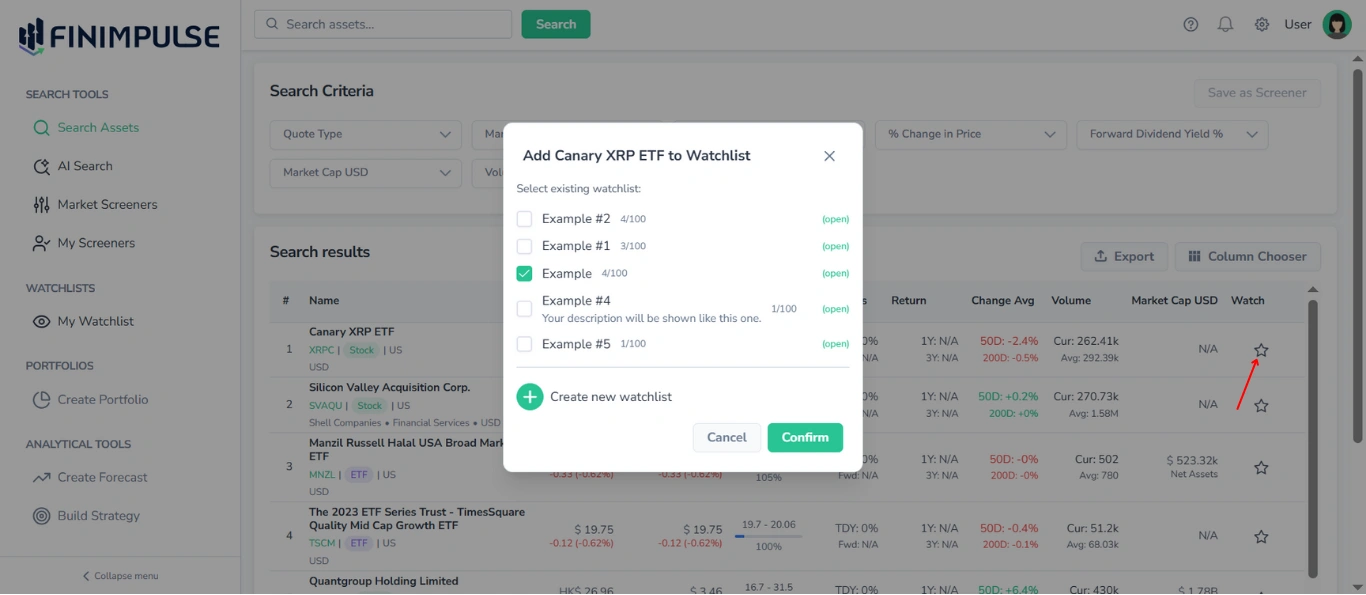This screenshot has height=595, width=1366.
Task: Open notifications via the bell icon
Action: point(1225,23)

--

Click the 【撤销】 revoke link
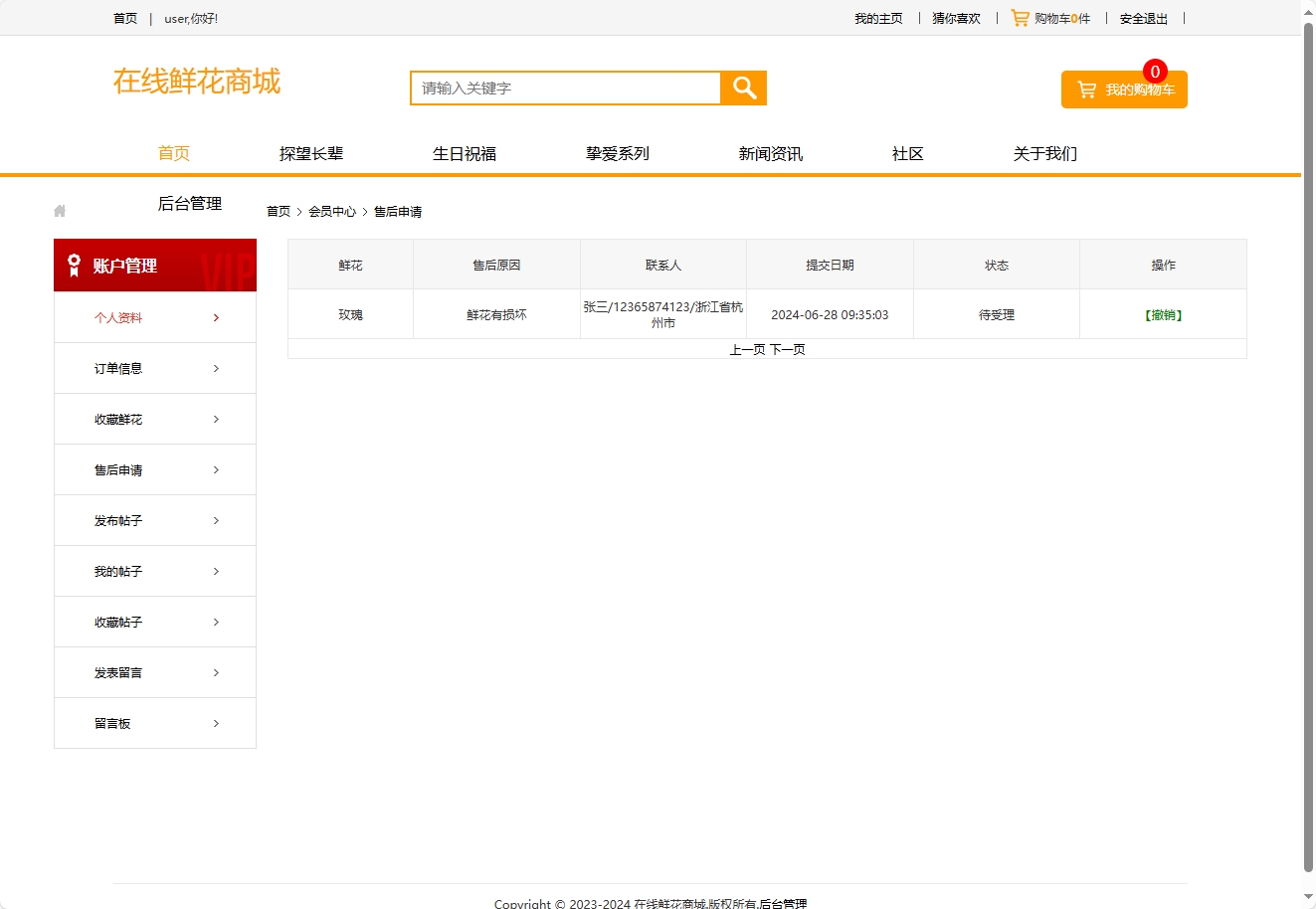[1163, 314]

### Objective
Could you recast the lines in the rows above as a Markdown table with the columns "No." and "Line", starting at the line that has "This screenshot has height=595, width=1366." and ending after the one that has "Action: point(1225,23)"? Skip blank lines and leave out the pictures.

### Correct answer
| No. | Line |
|---|---|
| 1 | This screenshot has height=595, width=1366. |
| 2 | Task: Open notifications via the bell icon |
| 3 | Action: point(1225,23) |